Two Boston researchers propose ‘circuit breakers’ to stem spread of COVID-19

David L. Ryan/Globe Staff
Lines were set up for COVID-19 testing and vaccination at Tufts Medical Center Boston. David L. Ryan / The Boston Globe

Two Boston researchers are calling on the United States to implement a system that would urge local officials to temporarily pause certain activities like indoor dining or large gatherings in order to prevent hospitals from becoming overwhelmed amid a rise in COVID-19 cases fueled by the Omicron variant.

In a memo to Dr. Rochelle Walensky, the director of the Centers for Disease Control and Prevention, two Harvard-affiliated researchers last week proposed the use of “circuit breakers,” which are temporary, local restrictions on “high-risk” activities like indoor dining, performances, or non-essential work outside of homes.

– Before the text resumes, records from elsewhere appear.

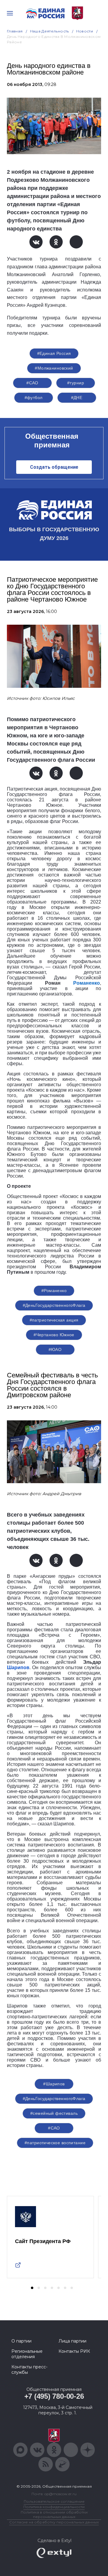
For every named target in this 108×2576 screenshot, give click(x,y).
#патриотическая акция (54, 1320)
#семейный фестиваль (54, 2113)
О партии (21, 2341)
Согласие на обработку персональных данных (54, 2522)
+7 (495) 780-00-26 (54, 2396)
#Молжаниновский (54, 368)
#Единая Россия (54, 353)
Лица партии (72, 2341)
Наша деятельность (49, 31)
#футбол (34, 397)
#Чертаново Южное (54, 1334)
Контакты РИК (74, 2351)
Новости (84, 31)
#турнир (75, 382)
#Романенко (54, 1290)
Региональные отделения (27, 2354)
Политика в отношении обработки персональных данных (54, 2514)
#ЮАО (55, 1349)
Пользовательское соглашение (54, 2501)
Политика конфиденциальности (54, 2506)
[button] (32, 2288)
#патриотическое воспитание (55, 2142)
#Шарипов (53, 2083)
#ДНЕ (76, 397)
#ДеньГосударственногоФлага (54, 1305)
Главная (15, 31)
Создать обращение (54, 467)
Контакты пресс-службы (29, 2369)
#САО (32, 382)
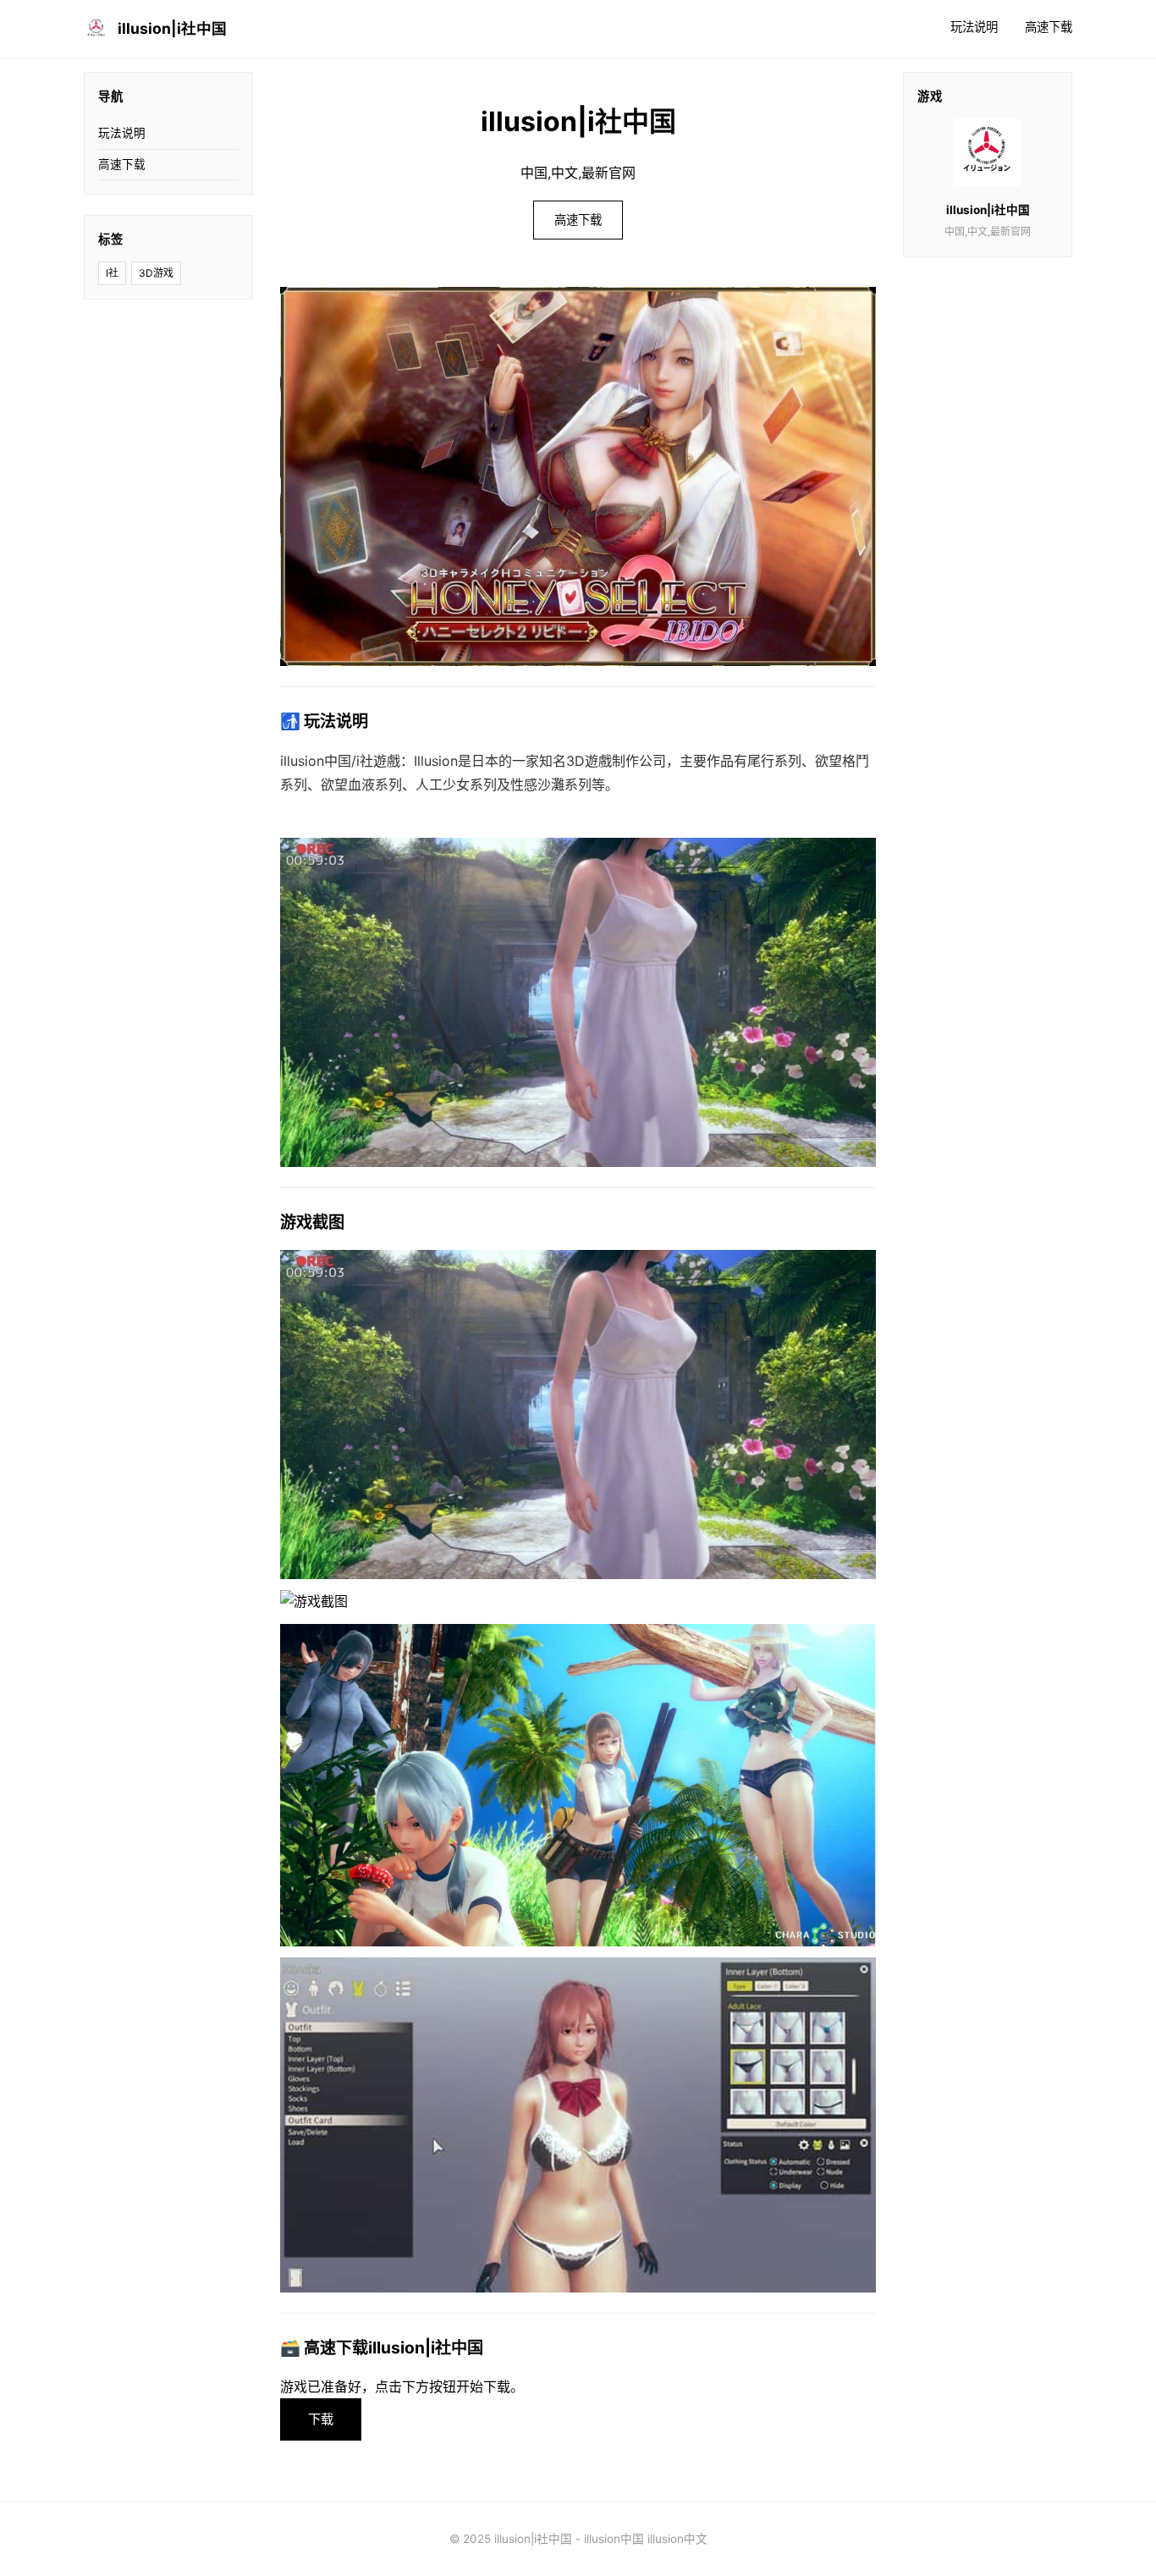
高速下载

“Because many regions are entering this wave with higher hospital censuses (both due to Covid-19 and other conditions) than in previous waves, it is possible that uncontrolled spread of Omicron could quickly overwhelm hospital capacity, despite the existing immunity of the population,” Dr. Jeremy Faust, an emergency medicine physician at Brigham and Women’s Hospital and instructor at Harvard Medical School, and William Hanage, an epidemiology professor at the Harvard T. H. Chan School of Public Health, wrote in the memo.